Using DNS is not a redirect. You simply pointed another domain name to the same server. Nothing more. There is serious danger in this in that you will/can end up with duplicate content that will harm SERP performance severely.
TO avoid this, traditionally, you would want to have both domains configured on a web server (it does not have to be the same server) and do a 301 redirect from the old site to the new site. Often this is done with a blanket redirect from the old companies site to the new site and then redirects for particular pages one at a time on the new site to match the URI from the old site to point to the appropriate page on the new site. If you do not have a matching page from the old site to the new site, it is okay to let it return a 404 Not Found
error though if you can, a 410 Gone
error is better but may be more work that you want to do. This way, you avoid the duplicate content issue.

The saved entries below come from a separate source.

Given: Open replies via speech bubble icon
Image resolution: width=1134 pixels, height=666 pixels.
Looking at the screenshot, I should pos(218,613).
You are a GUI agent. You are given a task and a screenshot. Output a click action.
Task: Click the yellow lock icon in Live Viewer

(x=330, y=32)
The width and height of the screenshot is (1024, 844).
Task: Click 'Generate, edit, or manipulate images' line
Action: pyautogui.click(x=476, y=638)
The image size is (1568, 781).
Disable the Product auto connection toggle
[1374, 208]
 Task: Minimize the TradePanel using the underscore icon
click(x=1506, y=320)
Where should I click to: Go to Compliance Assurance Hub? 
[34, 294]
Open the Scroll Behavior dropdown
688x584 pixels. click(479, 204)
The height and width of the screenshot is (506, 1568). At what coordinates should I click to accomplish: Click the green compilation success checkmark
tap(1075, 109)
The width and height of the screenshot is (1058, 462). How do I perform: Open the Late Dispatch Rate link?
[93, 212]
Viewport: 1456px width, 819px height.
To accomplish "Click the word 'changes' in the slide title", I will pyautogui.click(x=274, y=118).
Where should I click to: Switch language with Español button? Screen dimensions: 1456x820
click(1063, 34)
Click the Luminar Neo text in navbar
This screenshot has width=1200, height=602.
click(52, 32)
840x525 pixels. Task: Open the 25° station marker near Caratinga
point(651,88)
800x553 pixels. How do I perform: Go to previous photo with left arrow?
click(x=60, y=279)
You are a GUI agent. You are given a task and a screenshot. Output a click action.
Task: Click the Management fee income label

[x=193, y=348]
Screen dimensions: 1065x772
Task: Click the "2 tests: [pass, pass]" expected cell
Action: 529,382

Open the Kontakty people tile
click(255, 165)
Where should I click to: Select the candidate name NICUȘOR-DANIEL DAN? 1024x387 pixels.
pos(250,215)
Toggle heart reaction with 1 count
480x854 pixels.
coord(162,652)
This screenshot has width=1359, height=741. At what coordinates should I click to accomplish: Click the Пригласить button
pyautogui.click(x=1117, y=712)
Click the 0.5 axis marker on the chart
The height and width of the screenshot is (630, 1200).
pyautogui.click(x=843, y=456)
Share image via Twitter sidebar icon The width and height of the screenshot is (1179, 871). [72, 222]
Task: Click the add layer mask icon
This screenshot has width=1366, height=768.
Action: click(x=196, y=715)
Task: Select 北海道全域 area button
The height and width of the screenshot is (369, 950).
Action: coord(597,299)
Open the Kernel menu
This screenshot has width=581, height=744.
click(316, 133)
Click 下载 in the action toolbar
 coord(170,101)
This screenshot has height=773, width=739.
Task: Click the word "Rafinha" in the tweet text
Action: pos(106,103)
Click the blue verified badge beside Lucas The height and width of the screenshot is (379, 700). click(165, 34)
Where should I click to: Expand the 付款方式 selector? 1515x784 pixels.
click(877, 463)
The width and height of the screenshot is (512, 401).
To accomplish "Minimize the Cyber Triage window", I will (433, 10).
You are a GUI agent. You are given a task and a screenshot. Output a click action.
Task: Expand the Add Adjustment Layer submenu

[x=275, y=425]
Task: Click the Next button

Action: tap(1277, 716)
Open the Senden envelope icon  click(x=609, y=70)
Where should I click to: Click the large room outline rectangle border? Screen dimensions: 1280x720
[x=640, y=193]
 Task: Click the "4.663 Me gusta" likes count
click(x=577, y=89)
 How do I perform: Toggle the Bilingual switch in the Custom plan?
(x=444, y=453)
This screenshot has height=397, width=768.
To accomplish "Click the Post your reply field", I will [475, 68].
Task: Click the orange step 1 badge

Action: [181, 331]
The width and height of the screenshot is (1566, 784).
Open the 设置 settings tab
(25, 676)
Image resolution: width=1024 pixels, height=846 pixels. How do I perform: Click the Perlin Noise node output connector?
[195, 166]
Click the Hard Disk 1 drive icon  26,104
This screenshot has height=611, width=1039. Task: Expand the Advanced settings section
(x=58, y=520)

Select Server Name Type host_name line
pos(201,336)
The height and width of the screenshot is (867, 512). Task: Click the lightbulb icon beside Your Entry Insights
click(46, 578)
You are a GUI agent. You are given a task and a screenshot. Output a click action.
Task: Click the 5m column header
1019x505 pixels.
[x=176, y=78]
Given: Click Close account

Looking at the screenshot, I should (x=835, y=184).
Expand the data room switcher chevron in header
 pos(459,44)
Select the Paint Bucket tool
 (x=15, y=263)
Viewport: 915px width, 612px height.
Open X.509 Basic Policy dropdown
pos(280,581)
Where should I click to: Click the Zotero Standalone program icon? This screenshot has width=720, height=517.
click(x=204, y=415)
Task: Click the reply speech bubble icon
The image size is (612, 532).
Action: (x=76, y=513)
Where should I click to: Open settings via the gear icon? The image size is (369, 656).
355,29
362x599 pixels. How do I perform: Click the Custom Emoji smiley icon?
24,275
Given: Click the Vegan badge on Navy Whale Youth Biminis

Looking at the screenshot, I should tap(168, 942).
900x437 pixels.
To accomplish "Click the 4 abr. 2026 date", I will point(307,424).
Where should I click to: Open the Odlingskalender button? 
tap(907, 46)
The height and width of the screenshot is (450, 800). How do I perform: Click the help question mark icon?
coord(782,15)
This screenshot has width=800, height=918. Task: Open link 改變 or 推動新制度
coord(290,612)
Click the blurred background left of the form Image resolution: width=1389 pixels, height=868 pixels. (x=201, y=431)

I would suggest doing this quickly since you have already allowed the search engines spider both sites. You will want to make the changes quickly to avoid as much loss of SERP performance as possible. This can be done with an audit of both sites and not worrying about pages that do not matter. Just focus on the ones that do matter.
[Update]
Here is an example of a blanket redirect:
RewriteCond %{HTTP_HOST} ^oldsite\.com$ [NC,OR]
RewriteCond %{HTTP_HOST} ^www\.oldsite\.com$ [NC]
RewriteRule ^(.*)$ http://www.newsite.com/$1 [R=301,L]
I would be putting this on the old site to redirect the entire thing over to the new site.
Here is an example of a specific page redirect:
Redirect permanent /about/aboutus.html http://www.newsite.com/aboutus/
I would be putting this on the new site to redirect specific pages one at a time. Of course, you can redirect entire directories or do not need a redirect of the URI (path/pages) are identical.